Creating Australian sovereign vaccine capability – by Julie Phillips

Julie Phillips leads a group attempting to save from closure one of Australia’s largest pharmaceutical plants and repurpose it to produce Covid-19 vaccines. Here she explains that with Covid-19 not going away anytime soon, now is the time to act and create new capabilities.

GSK‘s largest southern hemisphere pharmaceutical and vaccine manufacturing plant in Boronia, Victoria, will be shut down by the end of 2022 and the site is currently for sale.

Australia is desperate to increase its onshore pharmaceutical manufacturing capability, including for vaccines, and also to grow its skilled workforce for high value pharmaceutical manufacturing.

Boronia’s specialised and comprehensive infrastructure and skilled employees are obvious assets for Australia to retain, especially since reproducing the facility and workforce would take years and cost hundreds of millions of dollars.

So we have formed a syndicate under our subsidiary company, Opal Biosciences Ltd, chaired by mining heavyweight Hugh Morgan AC, and have approached GSK and the federal government for help to try to do this.

The pandemic confirmed that Australia relies increasingly on imports of pharmaceuticals and vaccines.

Today Australia has only one vaccine manufacturer – CSL – that can produce at population-scale, and while it is excellent at this, its capacity is limited.

We know already that facilities for development and early-stage manufacture of vaccines from Australia’s world class medical research are scarce, forcing us to go overseas to access them.

It is also apparent that COVID is not necessarily going away soon, and that different vaccines will be needed to address variants.

One option to tackle this is to import bulk vaccine.

But the gap then is the final manufacturing step: fill and finish. Boronia specialises in this work and, subject to necessary approvals and licences, be agnostic to vaccine type, giving Australia flexibility to change vaccine suppliers.

And there is more – Boronia is a ‘centre of excellence’ for Blow-Fill-Seal (BFS) technology – using this sterile filling process for more than 30 years.

It has significant capacity – 11 BFS machines which could produce more than 400 million units per annum. BFS can be used in an proprietary integrated injection system to produce single use disposable injections.

Boronia has licences to and currently manufactures sterile products and vaccines. The site has excellent storage and distribution capability for pharmaceuticals including a large cold chain capability. It has extensive existing support services including analytical, microbiology, warehousing, security, operating system, energy generation and stability rooms.
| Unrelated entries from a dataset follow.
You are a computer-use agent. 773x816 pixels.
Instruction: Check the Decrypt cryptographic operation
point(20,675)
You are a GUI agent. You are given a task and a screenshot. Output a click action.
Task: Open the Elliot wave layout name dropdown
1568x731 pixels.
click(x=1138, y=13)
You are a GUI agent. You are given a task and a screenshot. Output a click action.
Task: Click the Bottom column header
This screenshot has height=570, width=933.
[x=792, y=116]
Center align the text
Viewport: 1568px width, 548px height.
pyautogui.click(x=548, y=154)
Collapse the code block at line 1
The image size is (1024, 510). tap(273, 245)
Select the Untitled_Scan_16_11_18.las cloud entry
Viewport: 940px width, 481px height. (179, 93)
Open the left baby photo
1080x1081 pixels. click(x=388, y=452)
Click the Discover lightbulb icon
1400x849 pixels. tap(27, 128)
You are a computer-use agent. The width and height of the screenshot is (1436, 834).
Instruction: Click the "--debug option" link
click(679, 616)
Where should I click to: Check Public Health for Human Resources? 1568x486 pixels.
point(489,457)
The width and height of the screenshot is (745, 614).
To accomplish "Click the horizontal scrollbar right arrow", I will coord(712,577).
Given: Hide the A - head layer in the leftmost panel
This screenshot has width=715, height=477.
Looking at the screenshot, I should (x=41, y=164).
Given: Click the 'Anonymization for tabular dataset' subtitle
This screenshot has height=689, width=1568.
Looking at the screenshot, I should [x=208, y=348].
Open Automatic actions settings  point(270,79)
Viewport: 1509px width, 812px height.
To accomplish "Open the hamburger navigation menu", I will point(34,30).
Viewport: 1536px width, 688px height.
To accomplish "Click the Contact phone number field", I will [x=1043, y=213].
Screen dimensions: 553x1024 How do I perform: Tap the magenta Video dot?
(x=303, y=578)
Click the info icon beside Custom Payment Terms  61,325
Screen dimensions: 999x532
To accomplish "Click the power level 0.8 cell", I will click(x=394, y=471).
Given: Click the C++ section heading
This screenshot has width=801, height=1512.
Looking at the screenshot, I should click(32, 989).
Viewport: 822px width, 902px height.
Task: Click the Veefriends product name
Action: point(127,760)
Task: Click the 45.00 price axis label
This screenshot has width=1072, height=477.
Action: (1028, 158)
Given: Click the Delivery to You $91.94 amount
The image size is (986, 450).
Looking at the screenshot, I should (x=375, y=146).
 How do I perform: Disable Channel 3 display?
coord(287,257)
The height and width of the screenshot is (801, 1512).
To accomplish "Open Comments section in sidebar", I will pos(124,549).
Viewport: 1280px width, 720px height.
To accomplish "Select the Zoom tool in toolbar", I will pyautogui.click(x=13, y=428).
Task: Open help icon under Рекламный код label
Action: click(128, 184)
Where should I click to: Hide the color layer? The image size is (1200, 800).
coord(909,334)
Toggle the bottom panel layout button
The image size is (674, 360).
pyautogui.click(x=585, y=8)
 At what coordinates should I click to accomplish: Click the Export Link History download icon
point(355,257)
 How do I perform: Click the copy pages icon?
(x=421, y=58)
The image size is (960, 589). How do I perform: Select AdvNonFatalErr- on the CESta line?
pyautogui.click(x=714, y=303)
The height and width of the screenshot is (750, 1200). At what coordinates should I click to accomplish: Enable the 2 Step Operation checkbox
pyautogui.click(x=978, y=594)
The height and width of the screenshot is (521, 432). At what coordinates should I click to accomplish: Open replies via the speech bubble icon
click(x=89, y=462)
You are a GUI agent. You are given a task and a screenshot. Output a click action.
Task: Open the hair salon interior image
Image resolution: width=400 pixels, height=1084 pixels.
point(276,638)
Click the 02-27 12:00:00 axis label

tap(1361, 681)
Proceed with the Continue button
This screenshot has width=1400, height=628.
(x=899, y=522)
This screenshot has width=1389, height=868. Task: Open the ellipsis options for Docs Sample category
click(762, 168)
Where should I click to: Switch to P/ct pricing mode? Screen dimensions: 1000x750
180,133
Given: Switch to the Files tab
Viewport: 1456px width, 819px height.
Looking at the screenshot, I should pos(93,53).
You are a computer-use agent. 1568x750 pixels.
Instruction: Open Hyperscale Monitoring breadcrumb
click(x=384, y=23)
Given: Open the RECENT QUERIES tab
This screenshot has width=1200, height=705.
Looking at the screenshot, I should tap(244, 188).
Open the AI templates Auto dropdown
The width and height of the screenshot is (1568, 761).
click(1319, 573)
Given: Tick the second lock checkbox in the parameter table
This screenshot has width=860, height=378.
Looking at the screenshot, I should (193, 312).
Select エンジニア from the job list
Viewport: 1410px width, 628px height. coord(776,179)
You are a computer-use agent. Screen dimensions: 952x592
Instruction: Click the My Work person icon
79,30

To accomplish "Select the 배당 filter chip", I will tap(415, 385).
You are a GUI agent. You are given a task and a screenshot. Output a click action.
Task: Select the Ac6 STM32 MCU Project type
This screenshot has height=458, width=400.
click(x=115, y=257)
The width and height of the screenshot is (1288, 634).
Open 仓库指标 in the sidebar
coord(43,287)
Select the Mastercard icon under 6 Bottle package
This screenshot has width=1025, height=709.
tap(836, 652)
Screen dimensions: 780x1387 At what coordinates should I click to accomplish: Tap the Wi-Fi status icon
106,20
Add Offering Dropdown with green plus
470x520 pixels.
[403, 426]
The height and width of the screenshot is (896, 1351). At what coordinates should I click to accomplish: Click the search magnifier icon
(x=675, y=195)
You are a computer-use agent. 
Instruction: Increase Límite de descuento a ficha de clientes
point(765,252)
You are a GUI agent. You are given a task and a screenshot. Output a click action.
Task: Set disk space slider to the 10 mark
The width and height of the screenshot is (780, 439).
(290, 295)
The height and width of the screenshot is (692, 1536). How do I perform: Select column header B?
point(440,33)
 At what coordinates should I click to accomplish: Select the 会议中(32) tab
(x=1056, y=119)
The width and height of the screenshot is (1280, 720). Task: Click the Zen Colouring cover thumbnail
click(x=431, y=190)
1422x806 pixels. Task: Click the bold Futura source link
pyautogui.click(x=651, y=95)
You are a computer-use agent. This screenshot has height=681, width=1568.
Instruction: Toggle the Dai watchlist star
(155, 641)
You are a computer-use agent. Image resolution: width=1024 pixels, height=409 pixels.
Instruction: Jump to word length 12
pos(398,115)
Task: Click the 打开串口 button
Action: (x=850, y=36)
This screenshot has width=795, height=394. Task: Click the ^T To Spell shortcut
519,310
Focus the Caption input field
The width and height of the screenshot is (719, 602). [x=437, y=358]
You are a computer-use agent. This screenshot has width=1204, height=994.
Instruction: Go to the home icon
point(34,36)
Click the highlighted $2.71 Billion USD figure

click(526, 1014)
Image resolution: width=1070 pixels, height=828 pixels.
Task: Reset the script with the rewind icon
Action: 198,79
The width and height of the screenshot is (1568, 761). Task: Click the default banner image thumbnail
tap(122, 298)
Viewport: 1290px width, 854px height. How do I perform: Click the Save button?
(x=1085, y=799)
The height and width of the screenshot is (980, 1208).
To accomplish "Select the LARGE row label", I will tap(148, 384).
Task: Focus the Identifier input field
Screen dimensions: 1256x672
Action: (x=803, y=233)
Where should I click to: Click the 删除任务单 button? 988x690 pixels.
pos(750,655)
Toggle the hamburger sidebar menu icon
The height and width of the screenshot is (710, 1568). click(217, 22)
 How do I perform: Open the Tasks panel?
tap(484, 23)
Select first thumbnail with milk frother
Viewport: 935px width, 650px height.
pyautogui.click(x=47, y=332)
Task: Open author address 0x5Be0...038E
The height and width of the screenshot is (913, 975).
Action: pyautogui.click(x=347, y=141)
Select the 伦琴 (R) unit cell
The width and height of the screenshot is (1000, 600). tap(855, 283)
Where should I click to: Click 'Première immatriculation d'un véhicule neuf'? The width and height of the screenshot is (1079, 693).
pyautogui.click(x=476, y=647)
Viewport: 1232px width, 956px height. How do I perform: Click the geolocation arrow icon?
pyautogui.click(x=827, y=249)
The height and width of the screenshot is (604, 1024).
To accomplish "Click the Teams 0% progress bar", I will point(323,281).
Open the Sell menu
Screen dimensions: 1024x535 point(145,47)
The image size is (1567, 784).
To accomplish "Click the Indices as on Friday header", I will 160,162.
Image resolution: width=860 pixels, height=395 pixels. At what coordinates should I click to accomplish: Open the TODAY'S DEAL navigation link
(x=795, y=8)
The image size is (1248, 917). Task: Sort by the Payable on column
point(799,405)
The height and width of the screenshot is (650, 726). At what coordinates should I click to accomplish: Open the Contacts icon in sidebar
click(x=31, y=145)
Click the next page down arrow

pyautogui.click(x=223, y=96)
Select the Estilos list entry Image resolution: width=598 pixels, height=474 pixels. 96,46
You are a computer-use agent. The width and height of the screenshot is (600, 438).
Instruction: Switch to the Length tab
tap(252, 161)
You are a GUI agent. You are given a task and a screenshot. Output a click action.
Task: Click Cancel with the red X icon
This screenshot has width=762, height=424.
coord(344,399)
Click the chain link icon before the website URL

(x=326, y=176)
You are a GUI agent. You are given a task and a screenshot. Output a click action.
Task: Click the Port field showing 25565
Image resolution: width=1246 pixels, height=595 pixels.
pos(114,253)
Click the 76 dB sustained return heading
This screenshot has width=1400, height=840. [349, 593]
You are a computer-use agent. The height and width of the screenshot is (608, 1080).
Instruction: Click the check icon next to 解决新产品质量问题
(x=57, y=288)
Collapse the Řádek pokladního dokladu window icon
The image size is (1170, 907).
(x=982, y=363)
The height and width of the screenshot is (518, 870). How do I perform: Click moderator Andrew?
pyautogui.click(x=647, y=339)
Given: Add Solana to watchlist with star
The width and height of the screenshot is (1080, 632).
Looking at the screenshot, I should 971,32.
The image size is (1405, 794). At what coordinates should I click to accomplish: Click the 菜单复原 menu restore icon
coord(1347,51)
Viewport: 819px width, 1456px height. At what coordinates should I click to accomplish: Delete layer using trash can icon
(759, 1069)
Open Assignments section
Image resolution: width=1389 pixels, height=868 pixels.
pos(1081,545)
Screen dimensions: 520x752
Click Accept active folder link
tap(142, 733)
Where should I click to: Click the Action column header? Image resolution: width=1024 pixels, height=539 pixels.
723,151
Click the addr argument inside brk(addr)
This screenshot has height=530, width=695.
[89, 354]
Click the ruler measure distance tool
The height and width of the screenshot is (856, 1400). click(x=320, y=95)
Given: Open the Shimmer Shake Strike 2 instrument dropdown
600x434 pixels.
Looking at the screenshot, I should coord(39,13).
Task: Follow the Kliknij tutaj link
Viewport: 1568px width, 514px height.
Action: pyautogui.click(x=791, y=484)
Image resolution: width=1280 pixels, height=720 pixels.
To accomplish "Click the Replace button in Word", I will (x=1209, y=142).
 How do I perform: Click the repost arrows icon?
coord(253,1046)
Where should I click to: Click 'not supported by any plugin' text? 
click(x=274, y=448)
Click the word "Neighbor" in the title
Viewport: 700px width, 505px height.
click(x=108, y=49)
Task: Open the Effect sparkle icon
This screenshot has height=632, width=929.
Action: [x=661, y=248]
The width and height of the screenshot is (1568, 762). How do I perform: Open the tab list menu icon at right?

And very importantly, it supports around 300 highly skilled jobs and an estimated three times more through complementary service support roles.

All this would need to be re-established at significant cost at a greenfield site, if Boronia was not retained.

Our big vision is to keep skilled jobs and grow Australia’s sovereign manufacturing capabilities for population-scale vaccines and sterile products for the local market and export.

It would also provide a precinct for SME’s and researchers to develop their products and manufacture pilot to larger scale batches to commercialise local research; and provide training and internship positions.

In our view the opportunity is too good to let go.

Julie Phillips is CEO of biopharmaceutical company BioDiem Ltd and of Opal Biosciences. She is an experienced executive, a member of the innovation advisory committee of the National Health and Medical Research Council, and a former Chairman of industry body AusBiotech.